Cependant, il se trouve bon nombre de personnes qui partagent plutôt le point de vue qui suit, ce qui justifie tout à fait la pertinence de créer une association telle que la nôtre:

Jeudi 6 octobre 2011 10h59, La réalité existe, Yvan Dutil

Personnellement, j’ai fait de la recherche fondamentale et de la recherche appliquée dans le milieu académique et dans le milieu industriel, en science naturelle, en génie et en sciences sociales. Je fais de la vulgarisation scientifique depuis plus de 20 ans et je participe activement comme scientifique aux débats sociaux. Je prétends donc avoir une vision assez large de la place de la science dans la société.
S’il me semble évident que l’on met trop d’emphase sur les applications de la recherche chez les organismes subventionnaires, il est aussi évident que l’idée même de la recherche est essentiellement inconnue dans plusieurs industries au Québec. Il est aussi très clair qu’en sciences naturelle ou appliquée la compétition est féroce, car tout le monde partout sur la planète creuse dans le même trou.
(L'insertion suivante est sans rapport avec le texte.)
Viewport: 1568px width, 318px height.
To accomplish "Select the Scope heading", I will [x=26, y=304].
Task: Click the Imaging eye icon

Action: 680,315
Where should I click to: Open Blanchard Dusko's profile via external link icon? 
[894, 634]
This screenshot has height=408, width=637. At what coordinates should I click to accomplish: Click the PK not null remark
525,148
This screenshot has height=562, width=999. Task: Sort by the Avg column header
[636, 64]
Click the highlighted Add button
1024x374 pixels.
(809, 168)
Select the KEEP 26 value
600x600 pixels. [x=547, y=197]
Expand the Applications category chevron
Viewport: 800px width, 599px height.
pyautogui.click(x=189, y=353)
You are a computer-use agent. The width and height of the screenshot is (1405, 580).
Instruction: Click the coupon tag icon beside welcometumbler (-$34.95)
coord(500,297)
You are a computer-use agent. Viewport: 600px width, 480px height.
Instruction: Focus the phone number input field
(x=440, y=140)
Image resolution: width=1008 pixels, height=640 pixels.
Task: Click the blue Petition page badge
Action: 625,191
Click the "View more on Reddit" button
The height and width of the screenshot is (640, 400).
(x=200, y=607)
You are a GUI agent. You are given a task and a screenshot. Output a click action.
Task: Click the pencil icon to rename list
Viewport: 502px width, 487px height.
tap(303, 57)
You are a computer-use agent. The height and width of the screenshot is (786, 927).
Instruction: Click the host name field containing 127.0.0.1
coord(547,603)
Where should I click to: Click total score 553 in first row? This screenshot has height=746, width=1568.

Il est aussi évident que les chercheurs dans le domaine de sciences humaines ont beaucoup de mal à concevoir qu’il existe une réalité objective qui n’est pas une construction sociale. Il sont aussi totalement ignorant du niveau de complexité de la science moderne, lorsqu’ils tiennent leur discours sur la science citoyenne.
Pour cette raison, je suis maintenant très pessimiste sur l’utilité de la participation du scientifique sur la place publique. Il suffit de regarder les « débats » sur les changements climatiques, l’évolution, le Big Bang, les énergies nucléaires, éoliennes et solaires, les champs magnétiques et les vaccins. Même si la preuve scientifique est énorme, cette information est tout simplement rejetée comme faisant partie d’un grand complot. Les demi-vérités, les sophistes, voire les mensonges sont les principaux outils intellectuels sur la place publique.